Our bodies are covered in bacteria. However, only some of these bacteria cause disease and The University of Rhode Island’s (URI) Kathryn Ramsey is interested in understanding what makes these particular cells work the way they do. By investigating differences among ribosomes, we may be opening the door to drugs that target specific pathogenic bacteria or even specific classes of ribosomes in a particular pathogen.
As an assistant professor of cell and molecular biology, Ramsey studies why pathogenic bacteria cause disease. To do so, she’s looking at the ribosome, the part of the cell that makes proteins. Bacteria are complex. To cause disease, bacteria need to have the genes that make them pathogenic and need to turn those genes on and off at the right time.
“They have to respond to the environment around them,” Ramsey says. “That means that these tiny, tiny cells have to know what’s happening on the outside and be able to adjust their lifestyle accordingly.”
One of the ways cells can adapt is the first step of gene expression–the process of turning DNA into RNA. However, what interests Ramsey is the second step, where RNA gets turned into protein.
All cells feature a multitude of “machines” that make proteins, called the ribosome. Despite its singular name, ribosomes can look and behave differently. Made up of three types of RNA and about 50 proteins, ribosomes have a multitude of ways they can be different, or heterogeneous.
“We know they can be different, and we know some things about how they can become different, but we don’t know what that means for how a ribosome makes proteins,” Ramsey says. “That’s a big question that has really been difficult to answer.”

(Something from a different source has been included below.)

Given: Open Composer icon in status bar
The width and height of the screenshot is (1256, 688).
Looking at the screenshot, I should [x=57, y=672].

“The way this connects to disease is that we know that at least one of these ribosomal proteins is important for making virulence proteins, and is
Kathryn Ramsey
important for survival in a host.”
They’re currently studying an organism that causes tularemia, a disease that is rare in humans but can cause a flu-like illness and can be lethal if not detected and treated. Ramsey works with a strain of this organism, Francisella tularensis, that was developed as a vaccine and is attenuated so it can only infect animals, not humans. She likes this organism because it only has one way for ribosomes to be heterogeneous—it has three different versions of a single ribosomal protein, bS21.
Ribosomes typically carry out an essential process called translation, but this particular protein is a bit mysterious: it doesn’t seem to be essential for making proteins. Instead, it might function as a regulatory factor for preferential production of specific proteins. And while many bacteria have one version of bS21, Francisella tularensis cells make three of them.

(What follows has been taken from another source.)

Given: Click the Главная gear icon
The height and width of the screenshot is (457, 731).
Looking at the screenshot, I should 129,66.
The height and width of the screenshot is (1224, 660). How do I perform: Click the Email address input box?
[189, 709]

“The way this connects to disease is that we know at least one of these ribosomal proteins is important for making virulence proteins, and is important for survival in a host,” Ramsey says. “This is a simple way for us to start asking the question ‘How do changes in ribosome composition affect translation’.”
Ramsey hopes that understanding why there are three different versions of bS21 in Francisella tularensis will unlock whether it is a regulator in other bacteria as well.
Ramsey’s lab is currently funded by a National Institutes of Health (NIH) Maximizing Investigators’ Research Award (R35) grant. This is the first R35 grant awarded to URI. Rather than funding a particular project, the $1.9 million, five-year grant funds all of her research that falls within the scope of the funding institute, the National Institute of General Medical Sciences (NIGMS). This means that she can pursue the most interesting and impactful areas of research, even if it expands beyond the original plans in the grant.
In addition to studying ribosomes in Francisella tularensis, Ramsey also plans to examine bS21 in E. coli as it seems to play an important role in the bacteria’s ability to live. This unique ribosomal protein, if missing, also makes the bacteria Staphylococcus aureus more resistant to antibiotics, a phenomenon which the URI assistant professor plans to examine further.
“In E. coli, maybe it’s controlling a certain gene,” she says. “And in staph, these are antibiotics that disrupt the envelope of the bacteria, so why would changing the ribosomes change the cell envelope? The idea is that changing the ribosome composition might change the factors involved in cell wall synthesis, so it’s a regulator of these outcomes.”
The beauty of the NIH grant is that as Ramsey and her lab begin uncovering answers to these questions, they’ll have the funding and freedom to pursue new ones.
“Every time we answer a question, we end up with a new one, which is exciting,” she says.